5. A new “patent peace plan” may prevent a new round of wireless wars from breaking out in the auto sector. Connected and self-driving cars will be one of the hottest sectors of the economy in coming years. But the rapid and efficient roll out of this technology will require cooperation and transparent, rational licensing practices between sector manufacturers.

We have long advocated full transparency in licensing — meaning, the parties to licensing transactions should make the terms (including pricing) publicly available so that future licensees can understand and evaluate the price and terms of a given license. This transparency exists in other sectors of our economy – why not in the licensing of wireless technology, too?

To ward off the threat of a new smartphone-style patent war in auto, the head of one of the world’s largest wireless patent pools, Via Licensing’s Joseph Siino, has proposed a collective licensing solution built on transparent rational pricing and consistent terms for all licenses. And it has already been endorsed by some of the world’s largest wireless communications companies.

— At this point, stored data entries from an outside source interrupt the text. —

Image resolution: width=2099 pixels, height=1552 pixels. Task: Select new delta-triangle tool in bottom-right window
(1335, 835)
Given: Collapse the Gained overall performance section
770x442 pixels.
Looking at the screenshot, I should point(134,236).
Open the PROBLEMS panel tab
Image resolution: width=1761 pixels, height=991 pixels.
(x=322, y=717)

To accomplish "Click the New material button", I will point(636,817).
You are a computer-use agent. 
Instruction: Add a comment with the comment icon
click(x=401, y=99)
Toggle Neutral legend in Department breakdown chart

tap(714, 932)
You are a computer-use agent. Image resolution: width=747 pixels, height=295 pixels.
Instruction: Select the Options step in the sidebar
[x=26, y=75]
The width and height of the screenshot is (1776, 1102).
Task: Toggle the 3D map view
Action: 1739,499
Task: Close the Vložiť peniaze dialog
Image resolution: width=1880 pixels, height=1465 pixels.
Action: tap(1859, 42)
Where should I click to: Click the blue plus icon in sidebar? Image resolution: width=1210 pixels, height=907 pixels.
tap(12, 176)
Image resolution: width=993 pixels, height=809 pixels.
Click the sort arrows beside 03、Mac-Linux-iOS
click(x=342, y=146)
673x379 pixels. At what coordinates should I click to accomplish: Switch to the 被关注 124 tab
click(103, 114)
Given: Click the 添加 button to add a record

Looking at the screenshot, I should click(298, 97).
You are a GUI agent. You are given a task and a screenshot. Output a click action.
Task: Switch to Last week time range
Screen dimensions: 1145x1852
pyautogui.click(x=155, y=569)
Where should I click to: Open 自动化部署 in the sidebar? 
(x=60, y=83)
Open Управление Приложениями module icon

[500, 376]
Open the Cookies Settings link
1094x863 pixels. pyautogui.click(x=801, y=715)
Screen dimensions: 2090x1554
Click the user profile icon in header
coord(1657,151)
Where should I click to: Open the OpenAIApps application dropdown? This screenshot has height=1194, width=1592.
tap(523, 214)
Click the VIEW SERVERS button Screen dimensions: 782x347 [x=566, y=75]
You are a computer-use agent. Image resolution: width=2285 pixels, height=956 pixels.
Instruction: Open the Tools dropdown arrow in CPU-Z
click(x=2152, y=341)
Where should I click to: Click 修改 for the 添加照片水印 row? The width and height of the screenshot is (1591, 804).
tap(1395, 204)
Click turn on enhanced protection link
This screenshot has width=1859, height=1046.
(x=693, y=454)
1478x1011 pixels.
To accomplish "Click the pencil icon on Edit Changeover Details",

Via’s wireless patent pool also says it provides discounted rates for startups and other low-volume manufacturers, enabling them to acquire the rights they need early on and grow with the program. We have seen other licensing pools fail in the past, primarily because the transparency of licensing terms promised at the outset were not carried out. If Via’s pool and others are to be successful, their members will have to follow through on their pledge to make the licensing terms they agree to public so that everyone can benefit.

6. Intellectual property education is becoming crucial to your career as an entrepreneur. Intellectual property (IP) now accounts for a whopping 38.2% of total U.S. GDP — that’s over $6 trillion a year, or more than any other nation’s entire GDP except China’s — and a surprising 30% of total national employment.

Yet despite IP’s obvious significance to the U.S. economy, no major American university has offered a basic course in IP for entrepreneurial undergrads. Until now, that is.

The University of Southern California (USC) has stepped forward with a first-of-its-kind course for general undergraduates on the basics of IP. This new program, launched by the Greif Center for Entrepreneurial Studies within USC’s Marshall School of Business, will train tomorrow’s leaders in the skills they need to navigate our increasingly IP-driven economy. If successful, it will be rolled out to some 40 other colleges and universities nationwide.

As a recentForbes column by fellow contributor Marshall Phelps put it, “Any young person who doesn’t grasp at least the basics of intellectual property may find him or herself at a major disadvantage in the world of tomorrow.”

With IP-protected innovation now the principal driver of corporate value and national economic growth, USC’s new IP course — hopefully just the first of many at American colleges and universities — is very good news for entrepreneurs.

Maybe, just maybe, we have turned the corner and started to emerge from the IP depression we have been suffering over the past few years. 2018 could well be a banner year for entrepreneurs.